Would love if he expounded a bit on that, he’s the one who was pointing to the new hackstack before it became all the rage :slight_smile:

Hey all. If you take a database backed site like Wordpress or Drupal and archive it to “flat” HTML, you take a one way trip to losing all metadata.

What I mean by that is, information about posts and pages like date created, author, tags, categories, etc.

Especially for large archives, it means you can’t easily remix the site content again.

I’ve been using Jekyll, a static site generator, for this same purpose. Exporting to Jekyll means individual posts or pages are exported into HTML / markdown, with YAML front matter that contains this metadata.

That last bit was a bit gibberish if you haven’t played with Jekyll yet. There is a block of text at the top of each text file that has author, tags, etc.

The downside to exporting to Jekyll is that it doesn’t preserve the theme (because it’s saving the content, not the presentation layer). And, that it’s learning a little bit of Jekyll.

There is a WP plugin for Jekyll exports: Jekyll Exporter – WordPress plugin | WordPress.org English (Canada)

Haven’t tried it. Here at Reclaim, you might run a global instance of Jekyll in order to generate the flat HTML.

More complicated? Yes. I’m a big fan of GitHub Pages, where every site automatically runs Jekyll and does free hosting including domain names.

Hope that helps explain what I mean.

Appreciate the clarification and that’s a fair point, switching to a different CMS like Jekyll is definitely more flexible if you want to be able to reuse the content again in another context versus simply archiving it. (I also like @cogdog’s idea of simply keeping a dormant copy of the database or SQL backup in case you want to revert).
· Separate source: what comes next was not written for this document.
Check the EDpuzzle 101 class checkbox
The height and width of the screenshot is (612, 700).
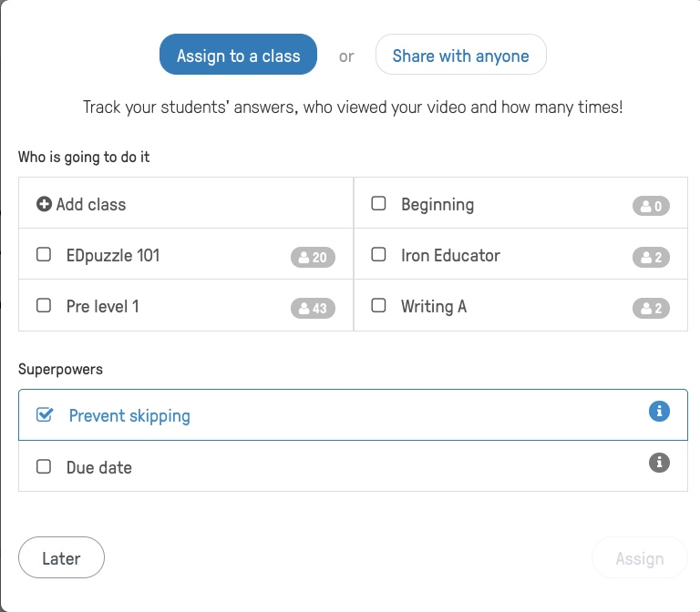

But if the goal is to actually archive I’m not sure I agree the metadata is lost. Look at Investing in Community as an example. Viewing the source and looking at the post itself all the tags and other information are completely intact. You’re right that I can’t turn this into anything else, but as an archival method it still seems to me like a really nice option. I suppose with any archiving methodology though the rule of thumb is to have a variety of formats to support longevity.

yep, wget has been my go to UNIX utility for years. You can run it on Mac, Win, Linux pretty much anything. I use it to crawl websites and create a local mirror of them getting all related files. Since web apps hide the server side code and just deliver the HTML to the browser, that’s all wget sees so you end up with a local html archive.

We can argue and say “easily parseable” or “documented” metadata. The markdown files are more like a DB backup.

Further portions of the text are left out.